[Items from a data source]
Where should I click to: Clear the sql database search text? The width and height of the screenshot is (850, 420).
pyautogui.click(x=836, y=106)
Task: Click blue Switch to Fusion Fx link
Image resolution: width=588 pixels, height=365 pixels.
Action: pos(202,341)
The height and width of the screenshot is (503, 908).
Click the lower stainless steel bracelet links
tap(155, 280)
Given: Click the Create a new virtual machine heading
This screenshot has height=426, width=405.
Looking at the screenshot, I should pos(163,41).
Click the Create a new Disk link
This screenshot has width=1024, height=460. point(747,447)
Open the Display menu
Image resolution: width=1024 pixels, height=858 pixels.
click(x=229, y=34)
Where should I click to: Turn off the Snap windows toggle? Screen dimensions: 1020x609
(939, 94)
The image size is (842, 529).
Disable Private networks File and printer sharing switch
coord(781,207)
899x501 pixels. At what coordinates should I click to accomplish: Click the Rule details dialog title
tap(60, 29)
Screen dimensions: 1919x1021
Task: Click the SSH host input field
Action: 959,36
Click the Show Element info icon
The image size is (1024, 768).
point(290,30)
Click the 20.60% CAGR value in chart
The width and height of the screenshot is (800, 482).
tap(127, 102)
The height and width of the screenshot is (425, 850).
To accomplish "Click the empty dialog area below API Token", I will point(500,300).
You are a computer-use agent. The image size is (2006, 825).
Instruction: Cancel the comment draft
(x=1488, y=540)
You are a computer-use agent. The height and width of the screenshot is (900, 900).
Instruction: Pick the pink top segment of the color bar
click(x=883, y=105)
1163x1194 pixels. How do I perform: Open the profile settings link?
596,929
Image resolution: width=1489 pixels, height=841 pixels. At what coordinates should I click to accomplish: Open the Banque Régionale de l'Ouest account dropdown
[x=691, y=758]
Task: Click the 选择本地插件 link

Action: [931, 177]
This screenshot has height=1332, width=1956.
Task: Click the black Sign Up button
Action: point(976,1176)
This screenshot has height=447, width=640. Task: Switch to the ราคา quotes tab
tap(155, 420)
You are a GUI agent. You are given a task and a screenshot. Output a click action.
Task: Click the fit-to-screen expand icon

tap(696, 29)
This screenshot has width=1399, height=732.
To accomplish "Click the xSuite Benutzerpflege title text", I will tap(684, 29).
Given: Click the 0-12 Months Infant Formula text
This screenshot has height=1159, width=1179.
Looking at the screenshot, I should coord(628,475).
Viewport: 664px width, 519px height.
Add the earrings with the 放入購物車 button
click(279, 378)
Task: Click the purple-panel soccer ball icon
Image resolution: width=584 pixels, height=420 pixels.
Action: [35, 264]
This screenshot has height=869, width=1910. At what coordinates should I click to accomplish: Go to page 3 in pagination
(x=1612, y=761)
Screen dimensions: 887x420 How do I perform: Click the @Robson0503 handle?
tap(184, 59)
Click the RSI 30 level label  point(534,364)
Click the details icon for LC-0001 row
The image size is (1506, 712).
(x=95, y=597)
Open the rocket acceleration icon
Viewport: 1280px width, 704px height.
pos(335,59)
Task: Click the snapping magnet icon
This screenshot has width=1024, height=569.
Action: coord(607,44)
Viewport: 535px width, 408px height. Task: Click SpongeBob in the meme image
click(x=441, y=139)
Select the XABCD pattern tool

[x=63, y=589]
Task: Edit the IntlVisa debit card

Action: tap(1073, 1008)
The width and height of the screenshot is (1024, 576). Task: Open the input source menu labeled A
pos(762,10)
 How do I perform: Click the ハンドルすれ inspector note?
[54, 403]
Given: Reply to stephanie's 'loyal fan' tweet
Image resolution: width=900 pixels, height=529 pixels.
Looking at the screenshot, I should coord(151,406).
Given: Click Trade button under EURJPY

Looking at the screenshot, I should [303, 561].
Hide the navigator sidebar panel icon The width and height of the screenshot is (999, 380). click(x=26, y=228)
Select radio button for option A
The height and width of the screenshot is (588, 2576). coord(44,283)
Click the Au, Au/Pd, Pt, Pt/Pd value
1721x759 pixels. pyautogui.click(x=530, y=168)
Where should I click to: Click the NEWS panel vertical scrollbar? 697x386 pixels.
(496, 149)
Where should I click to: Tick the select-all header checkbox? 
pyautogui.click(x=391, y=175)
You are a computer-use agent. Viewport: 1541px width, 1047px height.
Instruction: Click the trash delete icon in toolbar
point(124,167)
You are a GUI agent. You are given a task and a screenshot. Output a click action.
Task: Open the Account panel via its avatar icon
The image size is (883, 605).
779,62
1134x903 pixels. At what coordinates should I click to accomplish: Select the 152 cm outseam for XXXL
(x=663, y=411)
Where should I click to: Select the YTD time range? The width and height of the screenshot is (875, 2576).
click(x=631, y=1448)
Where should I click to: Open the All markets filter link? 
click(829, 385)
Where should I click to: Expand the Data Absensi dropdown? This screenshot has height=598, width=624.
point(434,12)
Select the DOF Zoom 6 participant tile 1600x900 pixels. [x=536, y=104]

* [DIRECTIONS FOR THIS TASK] Each line of the entries that contains the word "will" should be listed.

* [RESPONSE]
To accomplish "Click the empty dialog area below API Token", I will point(500,300).
To accomplish "Click the xSuite Benutzerpflege title text", I will tap(684, 29).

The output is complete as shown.